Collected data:
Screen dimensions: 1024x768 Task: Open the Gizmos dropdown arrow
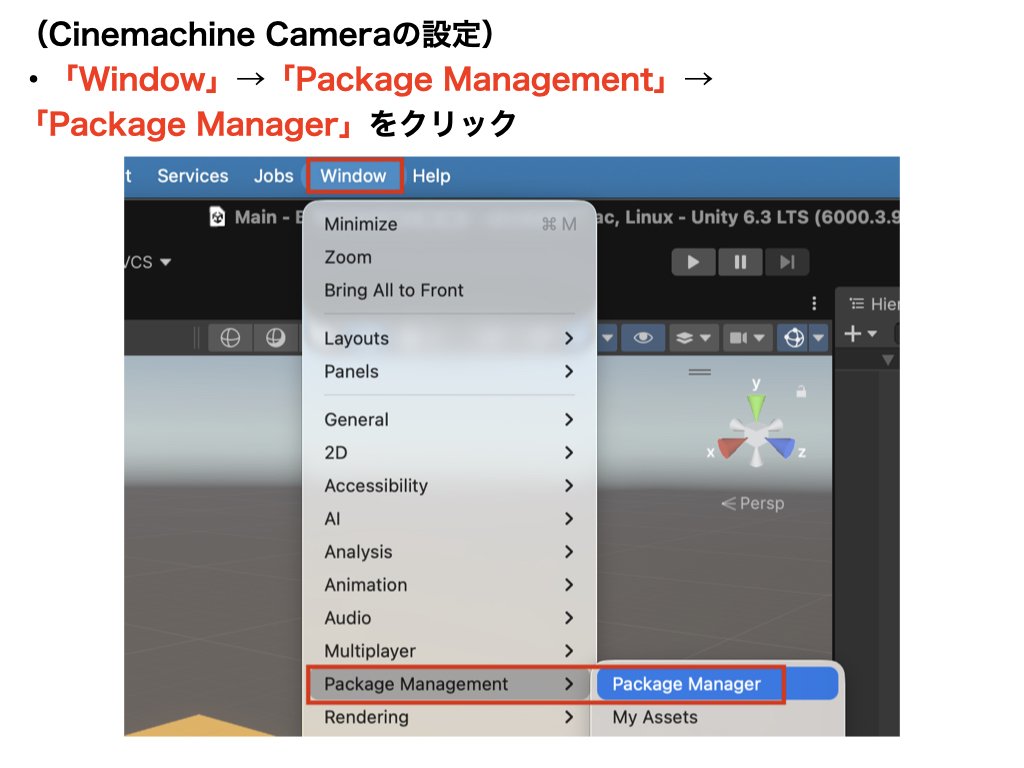(819, 338)
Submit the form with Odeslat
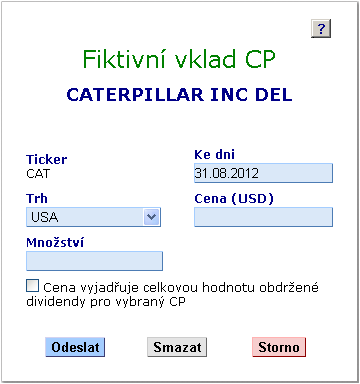The image size is (360, 384). click(75, 347)
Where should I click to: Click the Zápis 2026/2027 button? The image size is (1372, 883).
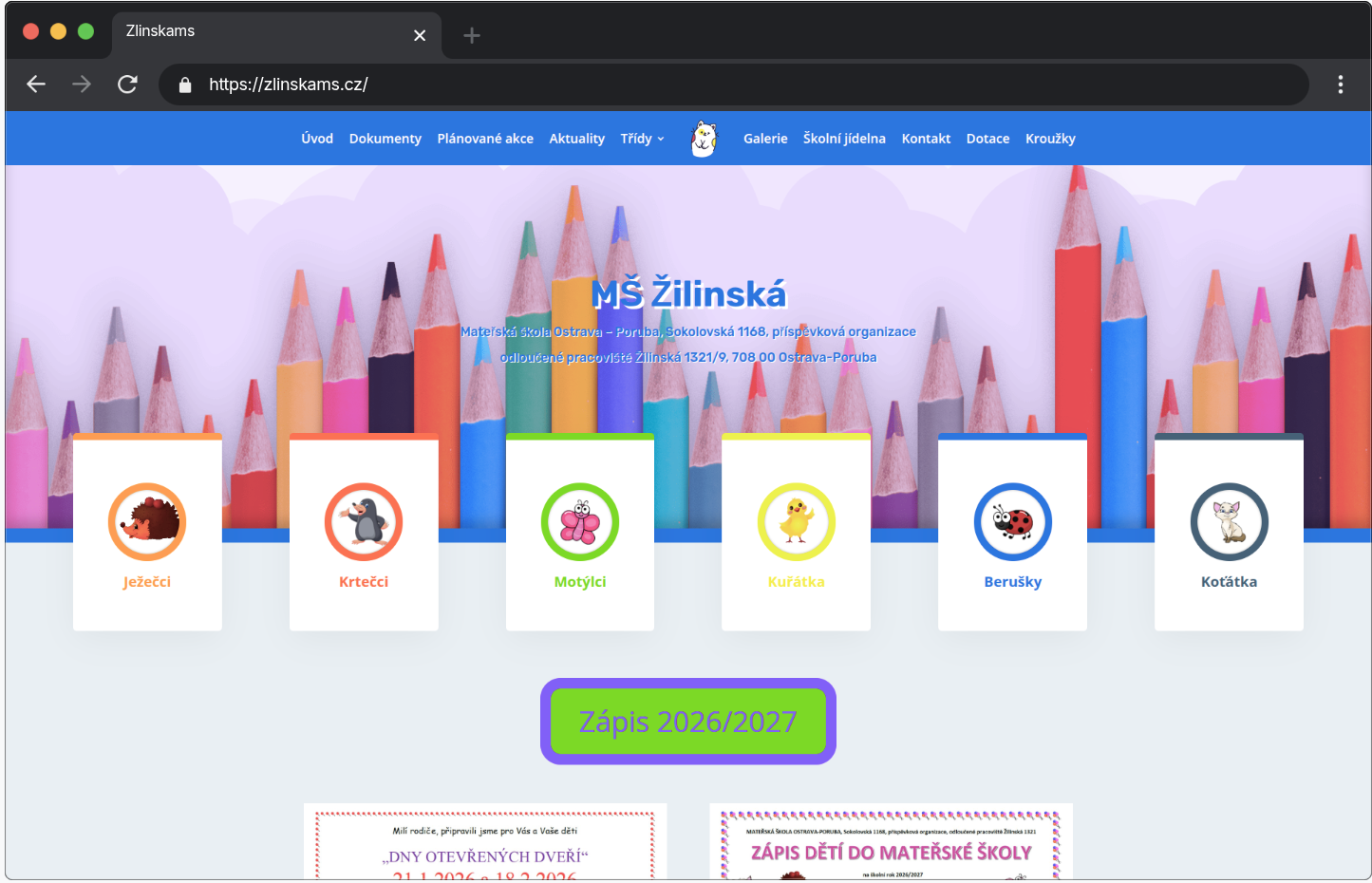click(688, 722)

■ Directions ■
From top to bottom, restate the records above exactly and omit every picture.

■ Solved problem ■
Screen dimensions: 1024x768 Task: Open the Gizmos dropdown arrow
(819, 338)
Submit the form with Odeslat
The image size is (360, 384). click(75, 347)
Where should I click to: Click the Zápis 2026/2027 button? The image size is (1372, 883).
click(688, 722)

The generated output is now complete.